Marie Jahn (18 February 1865 – 26 October 1934) was an Austrian soprano.

==Life and career==
Marie Jahn was born in Vienna, Austria on 18 February 1865. She was trained as a soprano at the Vienna Conservatory (now the University of Music and Performing Arts Vienna). She made her professional debut as Alice in Giacomo Meyerbeer's Robert le diable at the Semperoper in Dresden in 1887. She was a resident artist at that theatre for three years.

In 1890 Jahne left Dresden to briefly join the Stadttheater Magdeburg before coming to America where she performed for one season in New York at the Metropolitan Opera ("Met") in 1890–1891. She made her debut at the Met on 26 November 1890 in the duo-role of Nefta/Suor Clotilde in the United States premiere of Alberto Franchetti's Asrael. This was followed by the roles of Venus in Tannhäuser (1890) and Elsa in Lohengrin (1890). In reviewing her performance in Asrael, The New York Times stated: "Fräulein Marie Jahn, the Nefta, has a very agreeable soprano voice. It is light, but not thin, fresh and unworn, sufficient in compass and delightfully smooth."

On January 9, 1891, Jahne performed the part of Katharine in the United States premiere of Diana von Solange at the Metropolitan Opera House.
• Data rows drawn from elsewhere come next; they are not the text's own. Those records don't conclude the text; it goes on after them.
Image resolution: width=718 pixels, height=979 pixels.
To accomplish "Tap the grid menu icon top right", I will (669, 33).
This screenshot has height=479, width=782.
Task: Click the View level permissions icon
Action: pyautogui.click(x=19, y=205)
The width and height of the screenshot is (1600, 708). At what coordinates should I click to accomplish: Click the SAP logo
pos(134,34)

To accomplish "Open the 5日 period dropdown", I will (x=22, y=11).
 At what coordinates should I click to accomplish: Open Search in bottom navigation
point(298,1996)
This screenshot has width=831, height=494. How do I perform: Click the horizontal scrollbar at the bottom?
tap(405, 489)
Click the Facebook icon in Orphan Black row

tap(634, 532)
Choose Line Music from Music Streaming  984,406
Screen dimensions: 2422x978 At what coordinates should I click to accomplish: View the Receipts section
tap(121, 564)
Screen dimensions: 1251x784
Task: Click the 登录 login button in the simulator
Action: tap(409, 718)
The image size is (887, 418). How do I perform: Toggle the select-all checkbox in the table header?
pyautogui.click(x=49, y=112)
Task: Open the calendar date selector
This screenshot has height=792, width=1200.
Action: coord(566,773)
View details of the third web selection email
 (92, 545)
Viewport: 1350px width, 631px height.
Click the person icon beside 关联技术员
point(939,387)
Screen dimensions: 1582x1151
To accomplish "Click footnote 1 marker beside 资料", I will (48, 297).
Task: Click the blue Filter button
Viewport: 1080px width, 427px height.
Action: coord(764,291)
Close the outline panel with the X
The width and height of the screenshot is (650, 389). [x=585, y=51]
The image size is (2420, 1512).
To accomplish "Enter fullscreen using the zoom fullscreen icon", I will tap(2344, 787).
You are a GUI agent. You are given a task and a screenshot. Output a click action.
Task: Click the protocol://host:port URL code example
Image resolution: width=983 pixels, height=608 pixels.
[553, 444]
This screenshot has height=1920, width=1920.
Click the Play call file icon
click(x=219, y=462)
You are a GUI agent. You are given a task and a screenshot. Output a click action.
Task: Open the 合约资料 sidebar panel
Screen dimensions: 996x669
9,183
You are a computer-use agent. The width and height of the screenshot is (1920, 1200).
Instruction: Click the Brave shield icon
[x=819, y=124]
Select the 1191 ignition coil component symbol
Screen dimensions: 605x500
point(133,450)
Other roles she performed at the Met in 1891 included Eva in Die Meistersinger von Nürnberg, Gutrune in Götterdämmerung, Micaëla in Carmen, and Sieglinde in Die Walküre.

Jahn was a principal soprano with the Staatsoper Hannover from 1891 to 1905. Her repertoire at that house included many roles in operas by Richard Wagner; among them Elisabeth in Tannhäuser, Elsa, and Senta in The Flying Dutchman. Other roles in her repertoire included Desdemona in Otello, Euridice in Orfeo ed Euridice, Micaëla, Pamina in The Magic Flute, and the title role in Euryanthe. Her final opera performance was in Hannover in 1905 as Wagner's Elisabeth. She also had a career as a concert soprano.

Jahn worked as a voice teacher in Hannover after her retirement from performance. She died there on 26 October 1934.